Don't know if this is due to the kernal update or what, but it would seem logical that it is, since I see different behavior than previously. I've not turned off readahead or readahead_early yet, but will do so shortly and see if I can tell any difference in model run times which did increase after the kernel update. One thing at a time I guess :-)
Theoretically, there ought to be a decrease in startup times at certain points _early_in_the_uptime_cycle. IMO, after a "steady state" typical loading is achieved (hours, day, weeks??) there should be no or reduced improvement (maybe decreased too *if* this forces some spurious swap activity?).
*If* your config is anything similar to mine (or any generic?), I doubt you'll find any long-term gain significant enough to warrant even the near-zero maintenance of two more scripts and associated files.
It's the old "It doesn't cost me anything, but I get no benefit either" routine. I almost always opt for excision of the wart.
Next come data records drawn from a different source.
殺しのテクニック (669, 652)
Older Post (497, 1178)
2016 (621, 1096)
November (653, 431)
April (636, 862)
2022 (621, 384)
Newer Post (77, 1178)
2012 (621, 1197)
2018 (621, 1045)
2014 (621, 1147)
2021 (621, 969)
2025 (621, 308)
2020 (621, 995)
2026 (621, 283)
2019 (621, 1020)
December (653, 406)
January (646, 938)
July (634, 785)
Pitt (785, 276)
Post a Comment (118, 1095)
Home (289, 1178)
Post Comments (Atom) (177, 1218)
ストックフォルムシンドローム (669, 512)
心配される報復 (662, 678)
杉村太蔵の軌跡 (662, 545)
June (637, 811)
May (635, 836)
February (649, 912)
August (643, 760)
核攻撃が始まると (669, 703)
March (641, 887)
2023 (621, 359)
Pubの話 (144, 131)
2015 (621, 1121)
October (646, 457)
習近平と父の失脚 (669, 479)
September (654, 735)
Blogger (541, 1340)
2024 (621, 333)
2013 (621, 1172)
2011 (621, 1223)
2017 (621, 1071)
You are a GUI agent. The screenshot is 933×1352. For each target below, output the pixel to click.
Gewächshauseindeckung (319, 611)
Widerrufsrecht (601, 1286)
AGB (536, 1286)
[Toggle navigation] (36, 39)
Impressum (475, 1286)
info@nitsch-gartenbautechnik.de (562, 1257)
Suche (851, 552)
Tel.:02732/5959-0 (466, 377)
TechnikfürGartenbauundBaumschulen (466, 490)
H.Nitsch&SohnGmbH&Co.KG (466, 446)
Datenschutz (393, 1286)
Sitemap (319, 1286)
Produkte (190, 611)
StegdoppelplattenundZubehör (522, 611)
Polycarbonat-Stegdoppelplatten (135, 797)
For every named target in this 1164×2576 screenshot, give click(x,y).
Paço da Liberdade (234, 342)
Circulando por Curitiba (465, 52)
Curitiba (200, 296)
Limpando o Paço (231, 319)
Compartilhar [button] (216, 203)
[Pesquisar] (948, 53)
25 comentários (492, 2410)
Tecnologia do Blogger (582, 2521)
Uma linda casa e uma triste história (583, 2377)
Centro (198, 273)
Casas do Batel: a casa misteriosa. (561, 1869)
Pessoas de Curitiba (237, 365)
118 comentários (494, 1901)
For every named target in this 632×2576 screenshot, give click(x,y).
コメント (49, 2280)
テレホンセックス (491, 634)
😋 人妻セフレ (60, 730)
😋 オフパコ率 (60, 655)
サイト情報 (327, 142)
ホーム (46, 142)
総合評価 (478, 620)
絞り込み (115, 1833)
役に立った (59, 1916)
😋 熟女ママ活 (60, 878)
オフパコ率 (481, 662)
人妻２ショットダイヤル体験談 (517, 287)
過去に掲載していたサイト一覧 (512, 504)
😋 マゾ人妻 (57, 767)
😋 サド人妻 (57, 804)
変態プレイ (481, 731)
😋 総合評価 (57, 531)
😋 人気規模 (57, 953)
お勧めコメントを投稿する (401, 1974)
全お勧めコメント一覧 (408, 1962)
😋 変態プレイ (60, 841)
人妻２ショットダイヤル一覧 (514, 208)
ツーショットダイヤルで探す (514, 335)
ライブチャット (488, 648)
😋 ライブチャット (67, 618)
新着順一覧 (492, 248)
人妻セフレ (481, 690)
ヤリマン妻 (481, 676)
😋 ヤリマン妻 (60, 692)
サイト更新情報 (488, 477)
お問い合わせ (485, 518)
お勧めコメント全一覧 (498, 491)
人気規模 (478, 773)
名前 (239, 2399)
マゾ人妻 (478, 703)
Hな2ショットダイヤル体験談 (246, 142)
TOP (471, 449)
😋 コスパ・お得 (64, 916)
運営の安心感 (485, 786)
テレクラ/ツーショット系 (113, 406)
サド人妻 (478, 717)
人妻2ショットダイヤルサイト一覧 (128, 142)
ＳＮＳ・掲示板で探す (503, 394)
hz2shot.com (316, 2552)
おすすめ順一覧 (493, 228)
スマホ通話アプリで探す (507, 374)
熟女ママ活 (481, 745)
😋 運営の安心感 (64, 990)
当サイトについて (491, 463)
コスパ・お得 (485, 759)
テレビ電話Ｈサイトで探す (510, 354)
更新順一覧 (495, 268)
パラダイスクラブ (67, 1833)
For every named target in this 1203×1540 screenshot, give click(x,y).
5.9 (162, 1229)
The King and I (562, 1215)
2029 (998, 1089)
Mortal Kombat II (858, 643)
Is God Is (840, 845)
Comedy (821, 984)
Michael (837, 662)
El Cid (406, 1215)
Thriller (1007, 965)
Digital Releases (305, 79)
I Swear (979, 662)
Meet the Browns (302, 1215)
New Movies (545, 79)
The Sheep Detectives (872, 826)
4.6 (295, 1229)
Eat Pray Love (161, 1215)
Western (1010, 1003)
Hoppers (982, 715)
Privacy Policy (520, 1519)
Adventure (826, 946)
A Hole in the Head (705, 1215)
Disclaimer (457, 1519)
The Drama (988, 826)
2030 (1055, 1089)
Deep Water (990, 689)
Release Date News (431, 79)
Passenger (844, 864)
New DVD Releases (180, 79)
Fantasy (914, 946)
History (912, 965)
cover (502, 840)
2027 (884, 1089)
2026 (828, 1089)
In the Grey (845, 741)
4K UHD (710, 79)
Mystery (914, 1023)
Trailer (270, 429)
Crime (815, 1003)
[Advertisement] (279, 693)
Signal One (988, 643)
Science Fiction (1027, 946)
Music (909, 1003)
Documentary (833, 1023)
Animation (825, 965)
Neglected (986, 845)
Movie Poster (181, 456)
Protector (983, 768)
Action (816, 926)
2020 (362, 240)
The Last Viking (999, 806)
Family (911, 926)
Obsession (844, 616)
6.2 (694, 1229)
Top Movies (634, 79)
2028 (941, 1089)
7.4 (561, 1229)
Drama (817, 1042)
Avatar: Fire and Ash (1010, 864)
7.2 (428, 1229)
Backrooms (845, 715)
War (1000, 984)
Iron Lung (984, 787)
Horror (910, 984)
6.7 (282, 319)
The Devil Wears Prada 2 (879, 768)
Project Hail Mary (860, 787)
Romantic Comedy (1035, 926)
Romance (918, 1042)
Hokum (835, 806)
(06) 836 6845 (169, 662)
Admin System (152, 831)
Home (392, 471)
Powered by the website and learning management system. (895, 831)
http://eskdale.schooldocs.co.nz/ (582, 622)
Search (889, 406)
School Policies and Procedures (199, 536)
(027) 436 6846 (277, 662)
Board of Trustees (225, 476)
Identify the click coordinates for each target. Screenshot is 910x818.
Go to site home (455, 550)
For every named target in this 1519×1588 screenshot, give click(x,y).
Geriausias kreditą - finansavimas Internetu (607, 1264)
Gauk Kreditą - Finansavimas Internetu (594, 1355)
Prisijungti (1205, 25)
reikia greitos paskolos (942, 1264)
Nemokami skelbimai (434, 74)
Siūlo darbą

Sometimes that costs later, but that's OK by me.
Just before the current model run started, I turned off the readahead and readahead_early, and see a considerable decrease in used memory, down from 1.2G to about 975 +/-. Unfortunately, the model did not initialize on time, and I had to bring it up manualy after some input files were not available, but I can tell by runtime if there has been any improvement. Normal runtime is about 3.75 hours, and *any* reduction in runtime would be great. This machine is set up as a workstation, with X and the whole nine yards going, but there are no entertainment things used, nor word processing, etc. The only mail is what I get from the system too, however sendmail is alive and active. I do have things set if my primary mail machine goes down, I can enable Evolution on it with a mouse click. There are no other users except for an ocassional login from a friend who assists in some of the software running that I am unfamilar with at this point. I do see some processes that could probably be turned off, but as long as I don't start hitting swap and thrashing disks, there probably would be no benefit in real terms to stop these services, and some, I'm not sure I fully understand what all is taking place either. Currently 150 processes and a load aveage of 2.32, 2.10, and 2.04 give or take a little.
We'll see what happens this afternoon when the model completes. I'm hoping for good results.
On Sun, 2006-06-04 at 12:53 -0400, Sam Drinkard wrote:
William L. Maltby wrote:
On Sun, 2006-06-04 at 09:57 -0400, Sam Drinkard wrote:
William L. Maltby wrote:
On Thu, 2006-06-01 at 19:18 -0400, Sam Drinkard wrote:
<snip>
We'll see what happens this afternoon when the model completes. I'm hoping for good results.
Good luck on it. Esp. hope the lock up is gone forever.